Minister of Development Strategies and International Trade
- In office 4 September 2015 – 17 November 2019
- President: Maithripala Sirisena
- Prime Minister: Ranil Wickremesinghe

Member of Parliament for National List
- In office 2015–2020

Personal details
- Born: 19 March 1949 (age 77)
- Party: United National Party
- Alma mater: Royal College, Colombo
- Profession: Entrepreneur/Politician

= Malik Samarawickrama =

Sri Lankan politician

Malik Devapriya Samarawickrama (born 19 March 1949) is a Sri Lankan entrepreneur and politician. He was appointed to Parliament as a national list member in 2015. He is a former Minister of Development Strategies and International Trade and chairman of the United National Party.

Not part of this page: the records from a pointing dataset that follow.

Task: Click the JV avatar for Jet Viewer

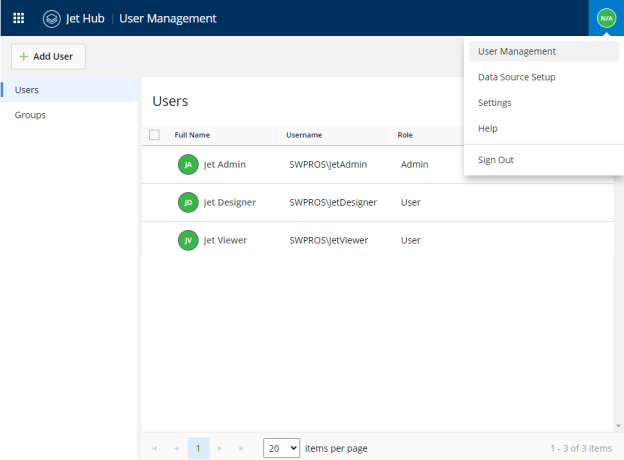Action: (188, 240)
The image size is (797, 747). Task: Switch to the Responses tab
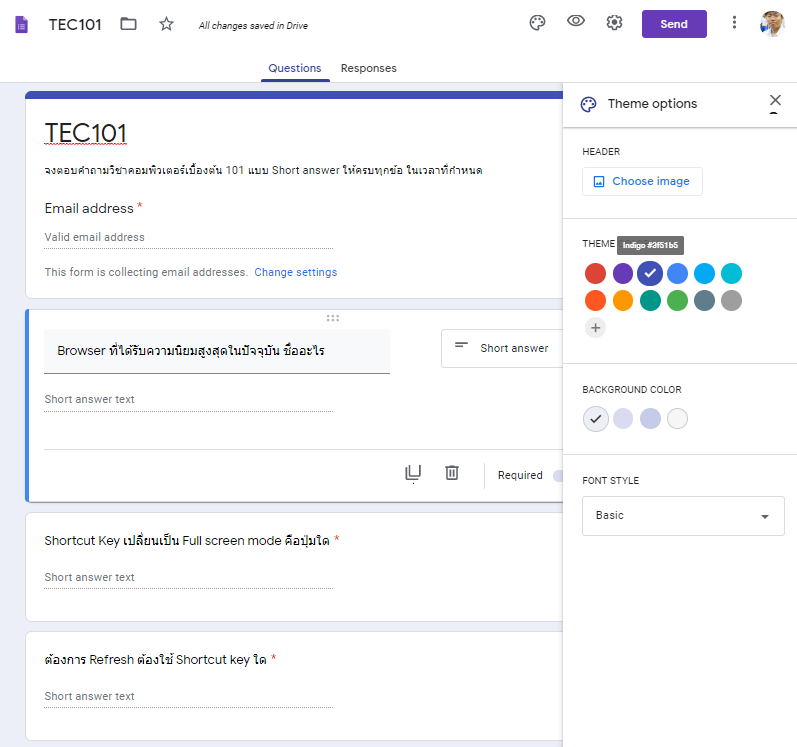click(368, 68)
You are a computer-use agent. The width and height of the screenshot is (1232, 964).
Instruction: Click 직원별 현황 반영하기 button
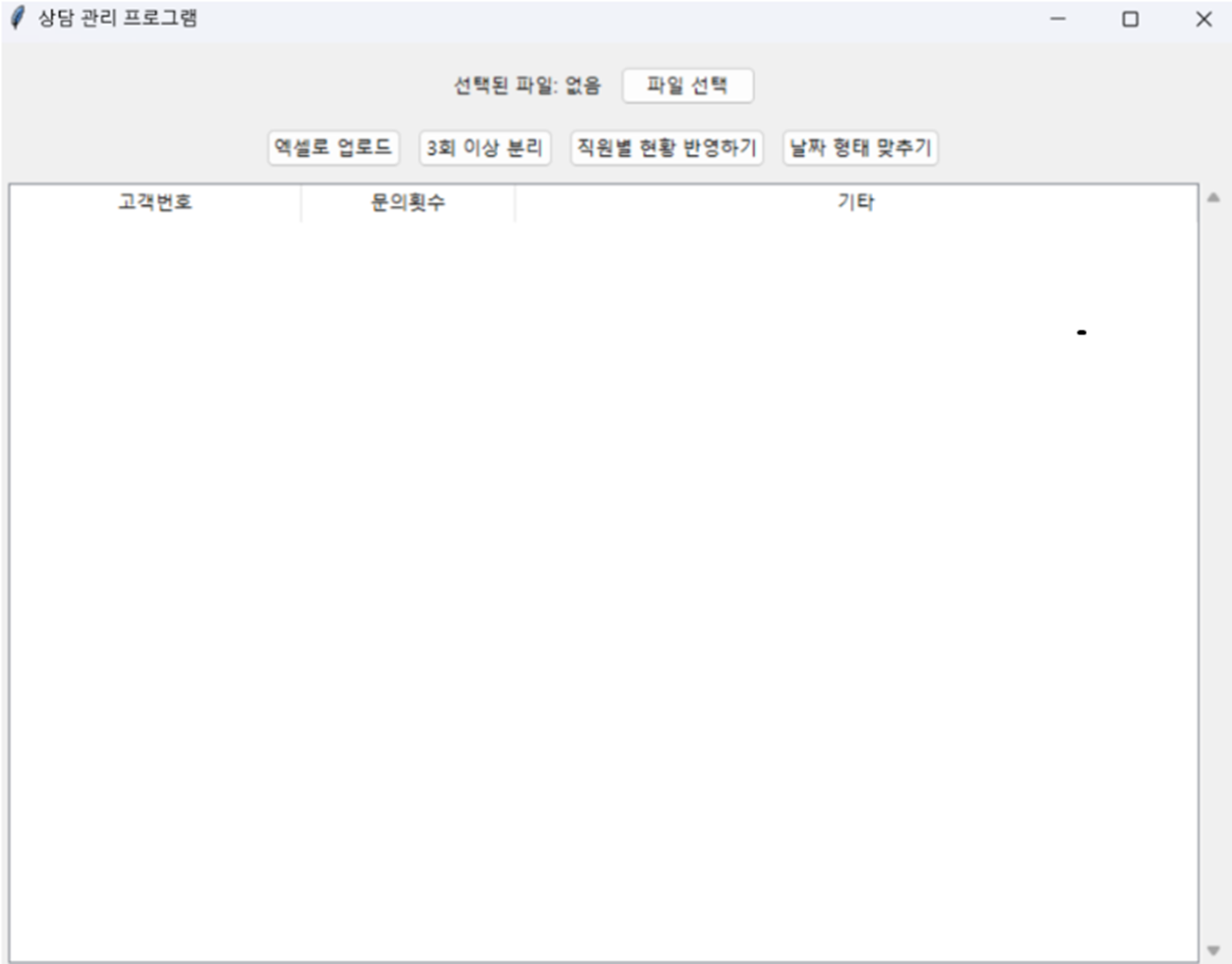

Educated at Royal College, Colombo, where played at the Bradby Shield Encounter. He also played rugby union for the Ceylonese Rugby & Football Club and represented Sri Lanka in the 1960s. He was a past president of Kandy Sports Club (rugby) and currently is the patron.

Samaraweera a close friend of Ranil Wickramasinghe was accused of going out the way from the 2015 elected Yahapalana government and playing a role on his own agendas. In November 2019, he announced his retirement from politics.